From a5c5211329aaa38b7865d4189c73889fbdbe6092 Mon Sep 17 00:00:00 2001
From: qflen <nkimon00@gmail.com>
Date: Tue, 12 May 2026 03:57:57 +0200
Subject: [PATCH 2/3] Address review feedback

---
 mlx/backend/cuda/conv/gemm_conv.cu             |  6 ++----
 mlx/backend/cuda/conv/gemm_grouped_conv.cu     |  8 +++-----
 mlx/backend/metal/conv.cpp                     | 18 +++++++-----------
 .../kernels/steel/conv/kernels/steel_conv.h    |  2 +-
 .../kernels/steel/conv/kernels/steel_conv_3d.h |  2 +-
 .../steel/conv/kernels/steel_conv_general.h    |  8 ++------
 mlx/ops.cpp                                    |  5 ++---
 mlx/primitives.cpp                             |  5 ++---
 mlx/utils.h                                    | 12 +++++++-----
 9 files changed, 27 insertions(+), 39 deletions(-)

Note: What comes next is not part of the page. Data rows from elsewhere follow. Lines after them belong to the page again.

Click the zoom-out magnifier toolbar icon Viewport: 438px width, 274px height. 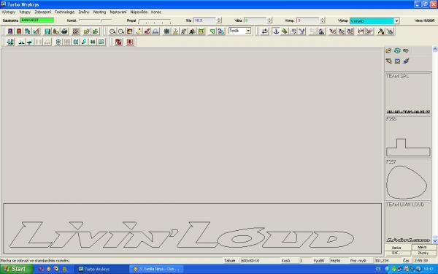[x=121, y=31]
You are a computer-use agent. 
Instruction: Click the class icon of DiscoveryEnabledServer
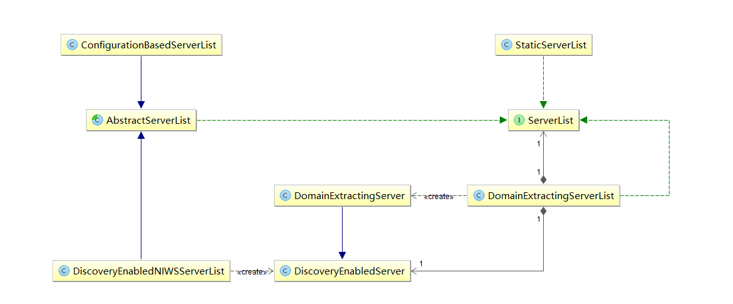point(285,271)
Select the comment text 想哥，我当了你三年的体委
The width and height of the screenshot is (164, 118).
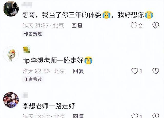(x=62, y=15)
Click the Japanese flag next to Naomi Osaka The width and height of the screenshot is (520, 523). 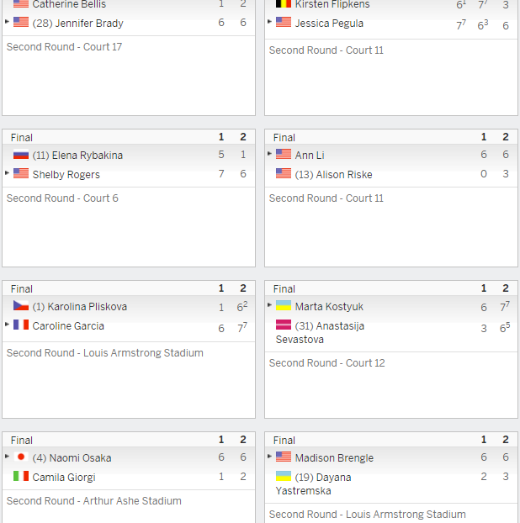(x=21, y=457)
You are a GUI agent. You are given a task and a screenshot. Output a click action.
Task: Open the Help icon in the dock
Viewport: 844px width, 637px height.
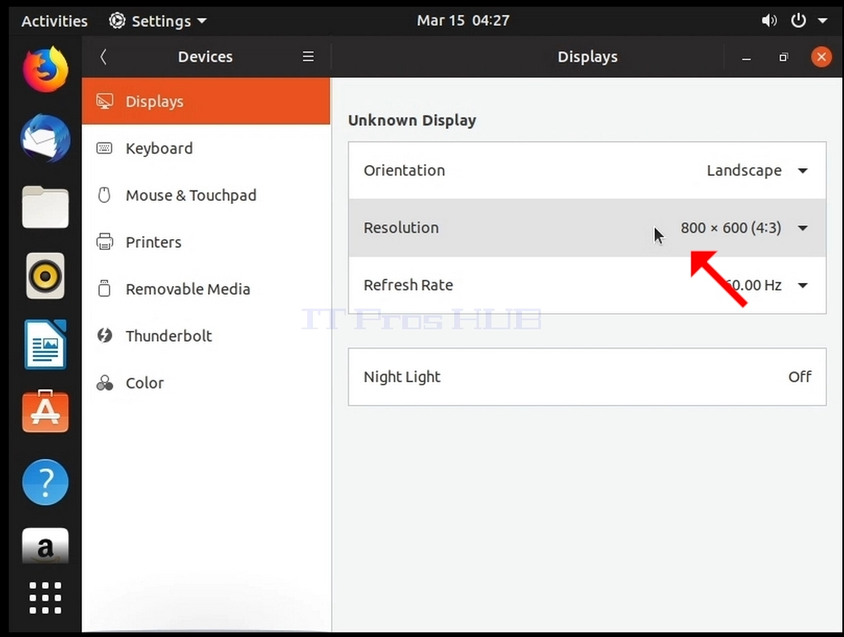[x=45, y=482]
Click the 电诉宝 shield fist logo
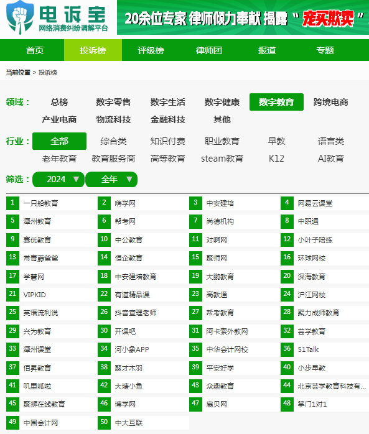Image resolution: width=369 pixels, height=434 pixels. [x=20, y=17]
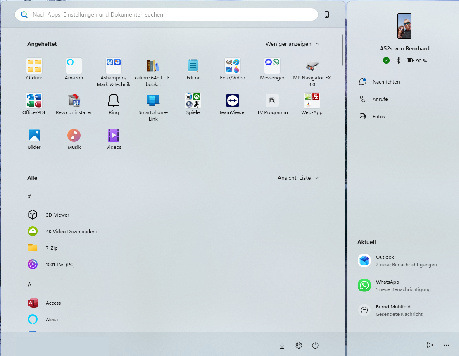This screenshot has height=356, width=459.
Task: Open the Ansicht: Liste dropdown
Action: coord(298,178)
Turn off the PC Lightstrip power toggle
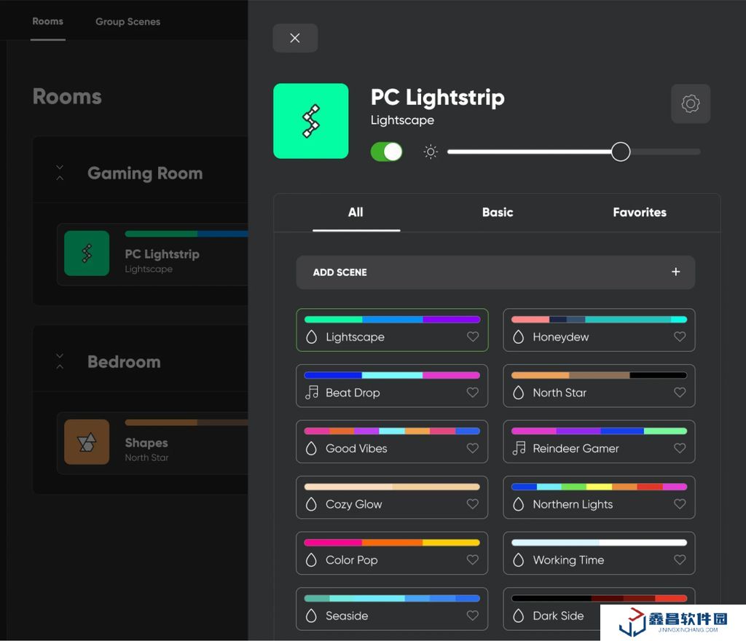This screenshot has width=746, height=641. [386, 152]
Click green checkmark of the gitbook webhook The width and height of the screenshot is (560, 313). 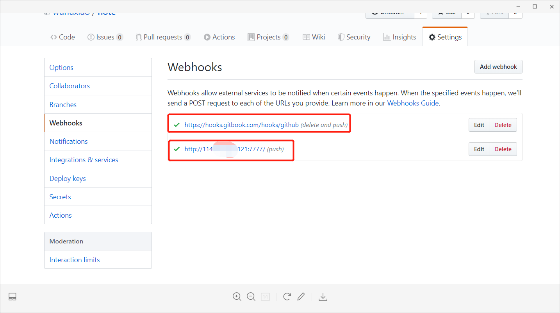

diff --git a/mlx/backend/cuda/conv/gemm_conv.cu b/mlx/backend/cuda/conv/gemm_conv.cu
index 129c1d7f52..6fc9528289 100644
--- a/mlx/backend/cuda/conv/gemm_conv.cu
+++ b/mlx/backend/cuda/conv/gemm_conv.cu
@@ -137,10 +137,8 @@ void gemm_conv_nd(
     ConvParams<NDIM>& params,
     Stream s) {
   // Get gemm shapes.
-  int mat_M = check_shape_dim(
-      static_cast<int64_t>(out.size() / params.O), "conv"); // N * H_out * W_out
-  int mat_K = check_shape_dim(
-      static_cast<int64_t>(wt.size() / params.O), "conv"); // C * H_wt * W_wt
+  int mat_M = safe_cast(out.size() / params.O, "conv"); // N * H_out * W_out
+  int mat_K = safe_cast(wt.size() / params.O, "conv"); // C * H_wt * W_wt
   int mat_N = params.O; // O
 
   // Unfold input to (N * H_out * W_out, C * H_wt * W_wt) for gemm.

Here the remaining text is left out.